Ces campagnes, qui s'inscrivent dans le cadre de la mise en œuvre du programme national de lutte contre la leishmaniose, concernent les élèves scolarisés et les habitants des douars touchés par l’épidémie au niveau de certaines provinces et préfectures, ajoute la même source.

Dans ce cadre, les services de santé ont procédé à dispenser des soins et faire des diagnostics complets en laboratoire pour suivre de près les différents cas, note le communiqué, précisant que 29.600 élèves ont fait l’objet d’un examen médical dans leurs écoles respectives, situées dans les zones infectées, soit 60% de la catégorie scolarisée ciblée.

En parallèle aux campagnes de diagnostic, tous les acteurs restent mobilisés, y compris les communes territoriales, la société civile et les services extérieurs relevant du ministère de l’agriculture, dans le cadre d’une coordination étroite pour la sensibilisation de la population concernée, l’usage de pesticides pour lutter contre les rongeurs dans les zones touchées, l’assainissement, l’encadrement et la sensibilisation de la population sur l'importance de l'hygiène.

Grace aux efforts déployés dans le cadre du plan d'action stratégique, lancé depuis 2010, les cas de leishmaniose cutanée ont été réduits de 8.707 en 2010 à 4.946 en 2016, relève la même source.

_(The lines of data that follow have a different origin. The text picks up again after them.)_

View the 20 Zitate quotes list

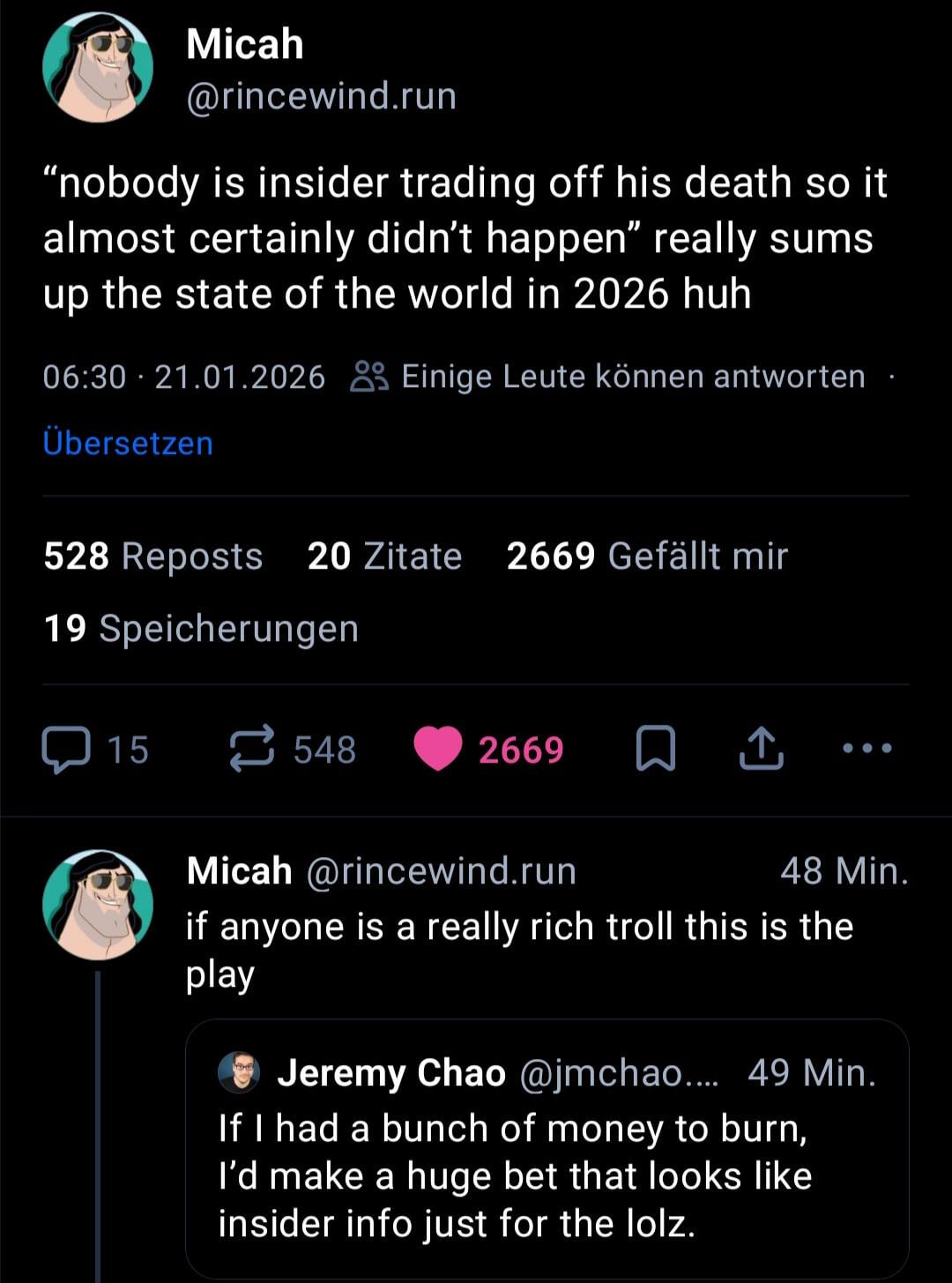[384, 556]
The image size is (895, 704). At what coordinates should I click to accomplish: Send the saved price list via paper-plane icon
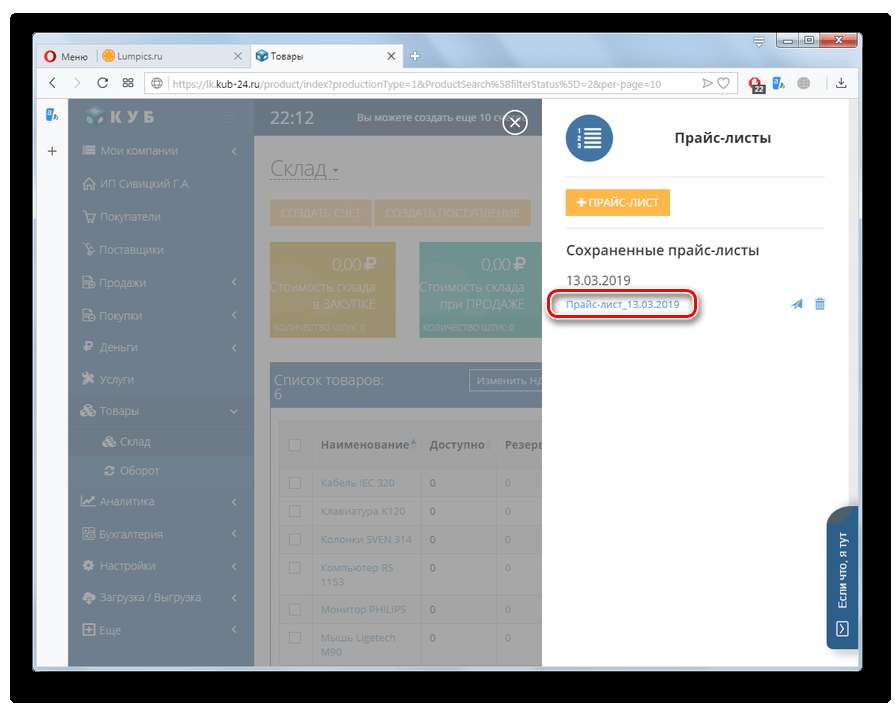tap(797, 305)
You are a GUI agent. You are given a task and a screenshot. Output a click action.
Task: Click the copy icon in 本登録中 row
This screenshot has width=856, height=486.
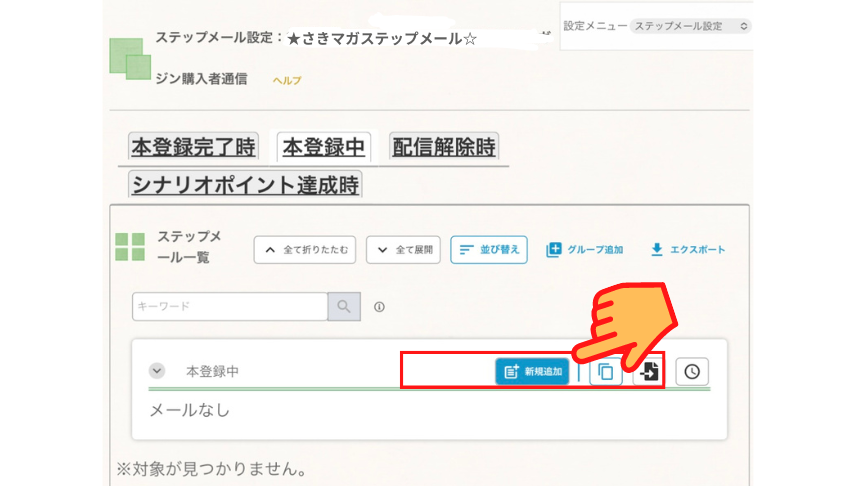pyautogui.click(x=605, y=372)
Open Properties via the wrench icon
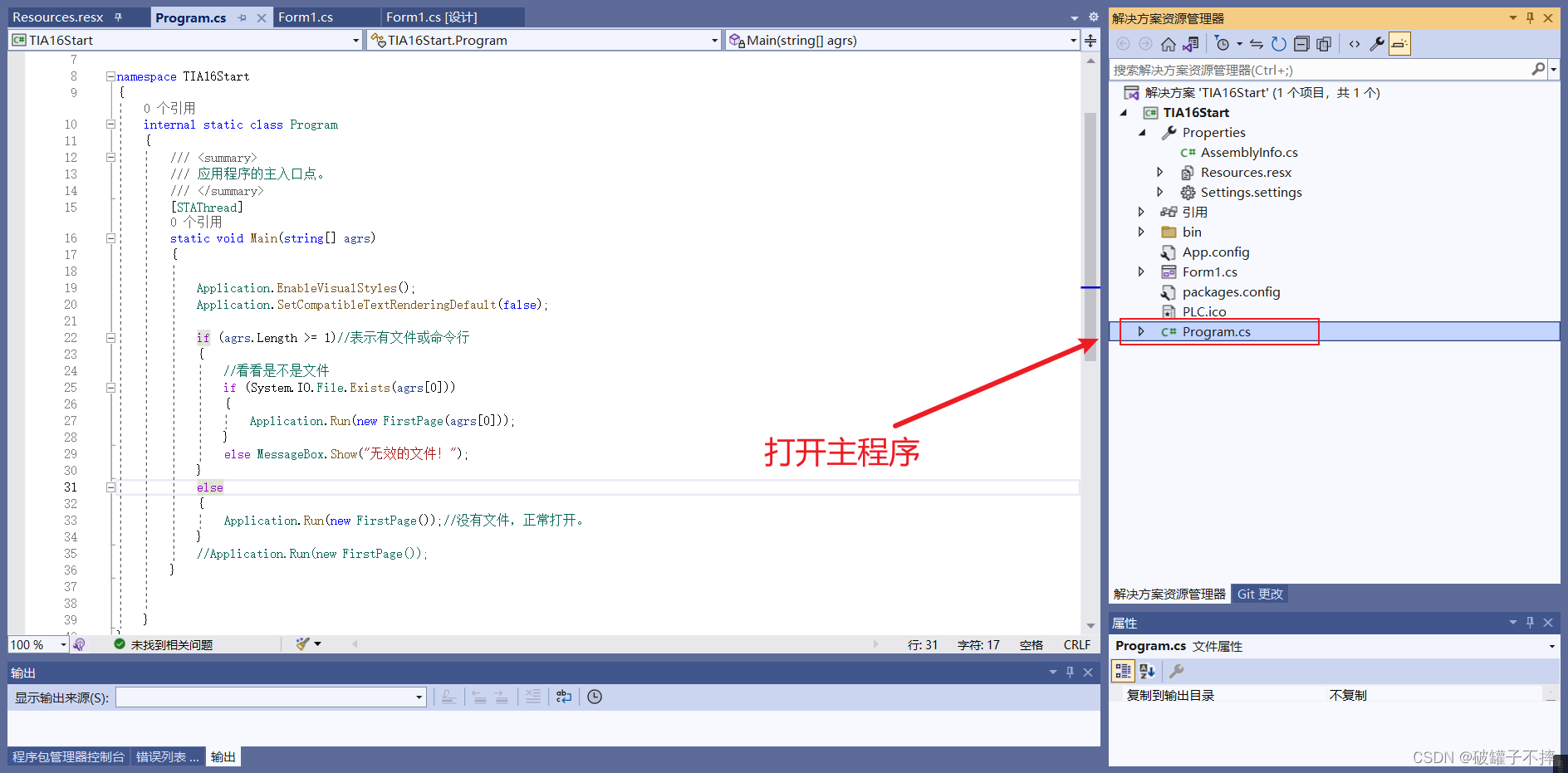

La leishmaniose cutanée, une maladie parasitaire transmise par la piqûre de la mouche des sables, ne constitue pas un danger sur la vie des personnes atteintes et peut être entièrement guérie, à l’exception de la persistance de cicatrices cutanées en cas de retard du traitement du patient.

La prévention de la maladie est le moyen le plus efficace pour lutter contre cette épidémie, à travers le lancement de campagnes d'hygiène dans les douars les plus exposés, la sensibilisation des citoyens sur l'importance du maintien d'un environnement propre et sain, ainsi que la lutte contre les rongeurs dans les zones affectées, ajoute le communiqué.